Blažej Baláž (born 29 October 1958 in Nevoľné, Slovakia, former Czechoslovakia) is a contemporary Slovak artist. His practise as an artist is usually associated with political art, environmental, activist, mail-art and neo-conceptualism. After 1988 he began working with text as art, neo-conceptual and post-conceptual texts (intext, outtext).

Life and work
Baláž studied at the Academy of Fine Arts, Bratislava and his Magister of Fine Arts degree received in 1983. Baláž has been the Head of Department of Fine Arts Education at the University of Trnava since 1999. He was a founder member of the artists group East of Eden (1998). Since 1979, he has been married to the artist Mária Balážová.

He lives and works in Trnava.

He has worked in the areas of political, environmental, activist and neo-conceptual art. His practice also comprises media painting, works on paper, performances, drawing, object, mail art and printmaking.
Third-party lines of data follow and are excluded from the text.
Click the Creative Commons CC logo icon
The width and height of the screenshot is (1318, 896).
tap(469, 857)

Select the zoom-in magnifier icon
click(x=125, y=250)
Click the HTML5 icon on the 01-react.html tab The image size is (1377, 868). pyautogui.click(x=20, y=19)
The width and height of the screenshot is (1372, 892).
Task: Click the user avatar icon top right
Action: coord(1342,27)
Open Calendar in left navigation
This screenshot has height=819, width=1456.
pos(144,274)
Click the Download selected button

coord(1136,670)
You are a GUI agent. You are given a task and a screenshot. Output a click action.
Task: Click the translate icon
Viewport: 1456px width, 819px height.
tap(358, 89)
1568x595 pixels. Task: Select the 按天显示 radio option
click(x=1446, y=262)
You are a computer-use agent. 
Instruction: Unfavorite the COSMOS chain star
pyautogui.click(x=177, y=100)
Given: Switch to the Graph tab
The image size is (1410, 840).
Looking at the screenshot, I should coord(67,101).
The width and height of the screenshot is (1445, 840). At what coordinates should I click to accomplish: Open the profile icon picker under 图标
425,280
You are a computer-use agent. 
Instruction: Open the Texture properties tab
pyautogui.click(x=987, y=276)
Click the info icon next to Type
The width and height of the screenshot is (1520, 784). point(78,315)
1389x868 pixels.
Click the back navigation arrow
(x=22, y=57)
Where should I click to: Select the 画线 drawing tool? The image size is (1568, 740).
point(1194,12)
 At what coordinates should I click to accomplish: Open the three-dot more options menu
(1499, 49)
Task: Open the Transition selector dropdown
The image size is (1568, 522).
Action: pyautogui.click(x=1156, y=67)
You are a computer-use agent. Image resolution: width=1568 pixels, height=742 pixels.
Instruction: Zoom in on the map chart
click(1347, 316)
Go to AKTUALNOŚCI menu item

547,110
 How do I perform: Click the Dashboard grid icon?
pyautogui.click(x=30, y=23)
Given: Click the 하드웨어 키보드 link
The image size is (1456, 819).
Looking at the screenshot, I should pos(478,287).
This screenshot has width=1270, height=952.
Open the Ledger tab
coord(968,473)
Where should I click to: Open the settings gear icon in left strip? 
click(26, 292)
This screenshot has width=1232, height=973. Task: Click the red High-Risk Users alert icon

He has shown work internationally in exhibitions including the Drawing 1990, Provo, USA (1990), Vth International Drawing Triennale, Wrocław (1992), 12th International Biennale of Small Sculpture, Murska Sobota (1995), International Biennale of Graphic Arts, Ljubljana (1989, 1995, 1999), Object / Object. Prague, Czech Museum of Fine Arts (2001), Intertext / From the conceptual to postconceptual text, Ján Koniarek Gallery, Trnava (2009), Formats of Transformation 89 – 09 / Seven views on the new Czech and Slovak identity, House of Art, Brno (2009).

Solo exhibitions (retrospective): Geld macht Kunst, Ján Koniarek Gallery, Trnava (2003) , Blažej Baláž Texts 1988/2007, The East Slovak Gallery, Košice (2007), Museum of Fine Arts, Žilina (2007), SUCHARATOLEST House of Art, Bratislava (2009), WARTEZEIT, Slowakisches Institut Wien (2009), Post-Geo-Text (with Mária Balážová), Slowakisches Institut Berlin (2011).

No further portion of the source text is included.